Le texte de cette page a été corrigé et est conforme au fac-similé.

fermier passe avec un plateau de verres rouge-clair, et ça a l’air bon. Nous prenons et l’homme me regarde si drollement :

Fât qu’apprinse, èdon, dit Vix-Jean ; buvans à gins, dit-il à moi, et nous avalons la moitié seulement. Moi, il me semble que c’est une grosse pierre chaude qui court dans mon estomac. Il m’faut respirer vite pour refroidir le tuilleau de ma gorge, mais après, j’ai un peu bon, comme si on me chatouillait dans mes veines, et je ris un peu tout seul. Vix-Jean est content.

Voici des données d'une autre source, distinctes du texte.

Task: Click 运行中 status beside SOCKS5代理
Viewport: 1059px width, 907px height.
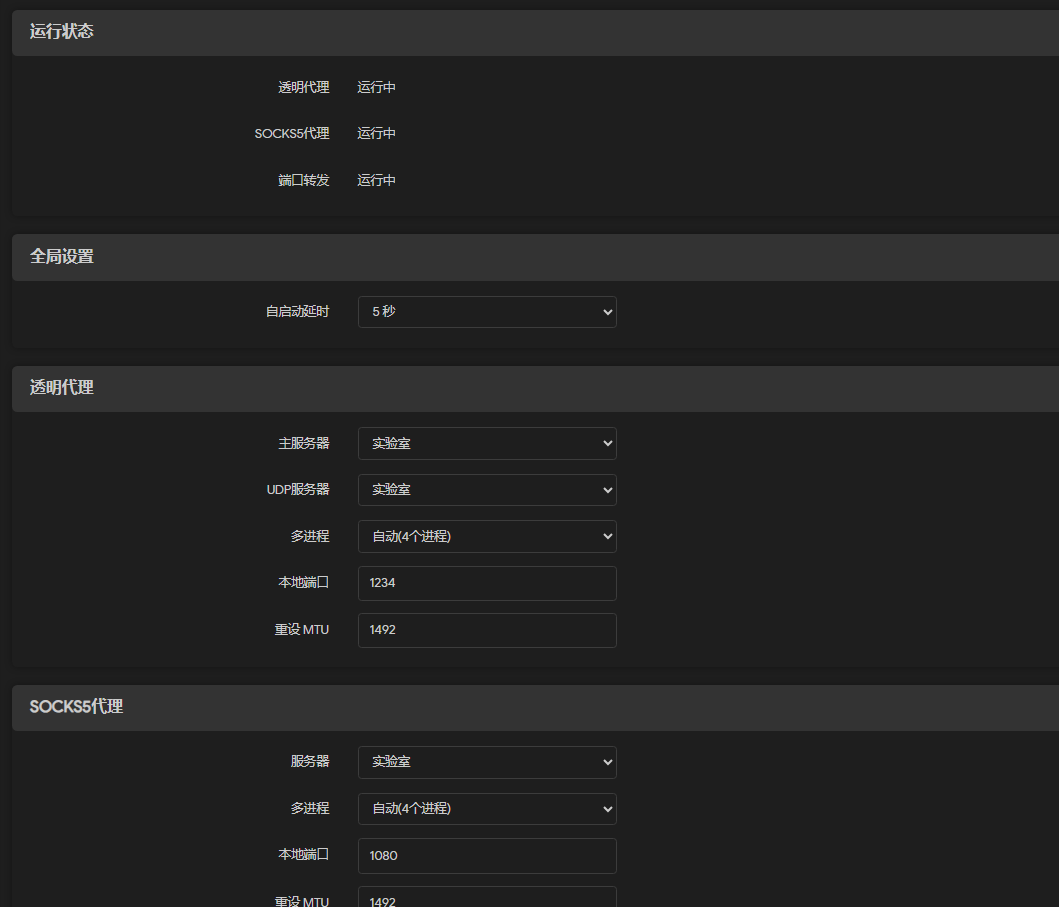Action: point(377,134)
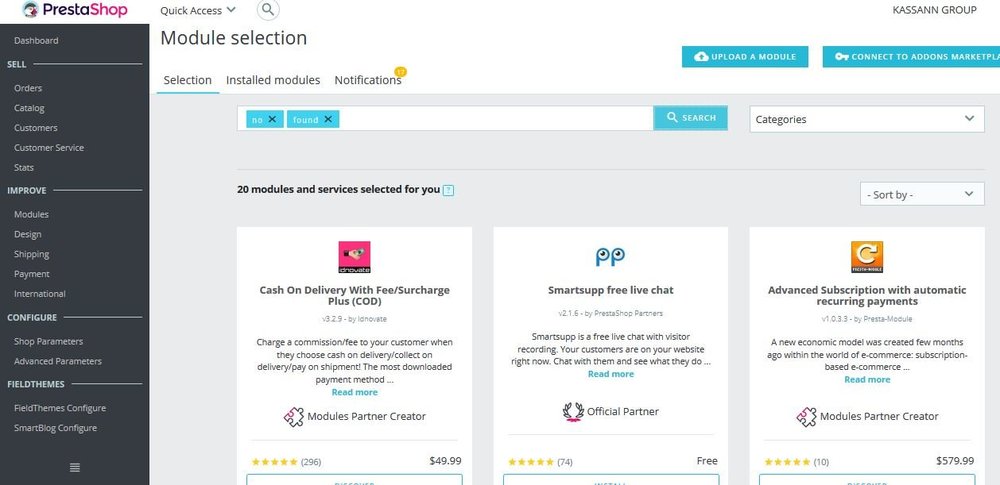Screen dimensions: 1000x485
Task: Click the magnifier icon beside Quick Access
Action: [x=267, y=11]
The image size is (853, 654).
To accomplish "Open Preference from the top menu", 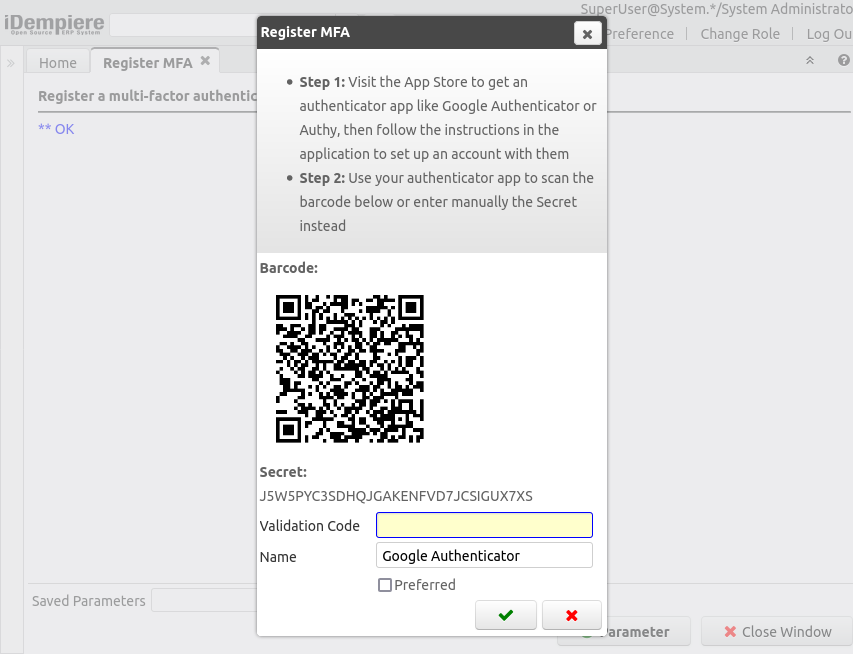I will [x=639, y=33].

Mais voilà qu’on voit deux hommes avec Lovinfosse, qui fait toujours le capâpe et le malin tout près de la treille. Ils portent chacun un gros coq sur leur main qu’ils ont poussé par en-dessous, par devant, entre les pattes du coq qui reste bien tranquille sans tâcher de se sauver. Le coq de Blaise, le fôrgeu, est gris-clair, avec des plumes blanches mêlées, et celui de Jean-Louis, le marchand de sabots qu’on appelle toujours Mostâte, parce que le dimanche il est habillé jaune toujours ; son coq est un Flori avec un peu de toutes les couleurs.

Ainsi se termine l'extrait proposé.